[Pixel coordinate grounding data]
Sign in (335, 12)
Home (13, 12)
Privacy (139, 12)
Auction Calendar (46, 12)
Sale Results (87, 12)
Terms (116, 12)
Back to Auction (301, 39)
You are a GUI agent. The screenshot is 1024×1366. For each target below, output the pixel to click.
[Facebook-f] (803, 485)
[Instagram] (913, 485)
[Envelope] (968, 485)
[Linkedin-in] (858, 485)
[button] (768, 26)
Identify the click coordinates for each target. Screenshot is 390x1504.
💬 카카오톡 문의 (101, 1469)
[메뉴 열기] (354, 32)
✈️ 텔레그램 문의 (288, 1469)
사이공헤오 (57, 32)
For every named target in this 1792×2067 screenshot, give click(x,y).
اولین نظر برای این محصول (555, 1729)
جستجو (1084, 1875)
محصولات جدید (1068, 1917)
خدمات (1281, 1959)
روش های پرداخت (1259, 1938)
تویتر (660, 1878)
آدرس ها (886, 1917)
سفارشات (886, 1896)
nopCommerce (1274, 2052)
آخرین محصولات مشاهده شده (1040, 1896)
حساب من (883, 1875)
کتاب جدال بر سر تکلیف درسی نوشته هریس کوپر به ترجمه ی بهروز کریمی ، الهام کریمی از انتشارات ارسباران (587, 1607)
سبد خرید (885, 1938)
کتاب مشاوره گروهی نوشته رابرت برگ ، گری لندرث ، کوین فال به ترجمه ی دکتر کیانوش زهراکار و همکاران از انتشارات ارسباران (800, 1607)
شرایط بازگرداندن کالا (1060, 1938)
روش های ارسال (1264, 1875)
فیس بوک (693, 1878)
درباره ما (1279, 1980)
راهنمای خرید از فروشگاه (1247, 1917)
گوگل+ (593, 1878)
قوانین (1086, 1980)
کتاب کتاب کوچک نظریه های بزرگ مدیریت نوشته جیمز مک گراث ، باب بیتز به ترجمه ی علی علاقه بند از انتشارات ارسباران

● **WHAT TO WORK ON**: The answer must consist of the lines from the one with "사이공헤오 (57, 32)" through the final line of the entries above, exactly as they are, and nothing else.

● **OUTPUT FOR THIS TASK**:
사이공헤오 (57, 32)
For every named target in this 1792×2067 screenshot, give click(x,y).
اولین نظر برای این محصول (555, 1729)
جستجو (1084, 1875)
محصولات جدید (1068, 1917)
خدمات (1281, 1959)
روش های پرداخت (1259, 1938)
تویتر (660, 1878)
آدرس ها (886, 1917)
سفارشات (886, 1896)
nopCommerce (1274, 2052)
آخرین محصولات مشاهده شده (1040, 1896)
حساب من (883, 1875)
کتاب جدال بر سر تکلیف درسی نوشته هریس کوپر به ترجمه ی بهروز کریمی ، الهام کریمی از انتشارات ارسباران (587, 1607)
سبد خرید (885, 1938)
کتاب مشاوره گروهی نوشته رابرت برگ ، گری لندرث ، کوین فال به ترجمه ی دکتر کیانوش زهراکار و همکاران از انتشارات ارسباران (800, 1607)
شرایط بازگرداندن کالا (1060, 1938)
روش های ارسال (1264, 1875)
فیس بوک (693, 1878)
درباره ما (1279, 1980)
راهنمای خرید از فروشگاه (1247, 1917)
گوگل+ (593, 1878)
قوانین (1086, 1980)
کتاب کتاب کوچک نظریه های بزرگ مدیریت نوشته جیمز مک گراث ، باب بیتز به ترجمه ی علی علاقه بند از انتشارات ارسباران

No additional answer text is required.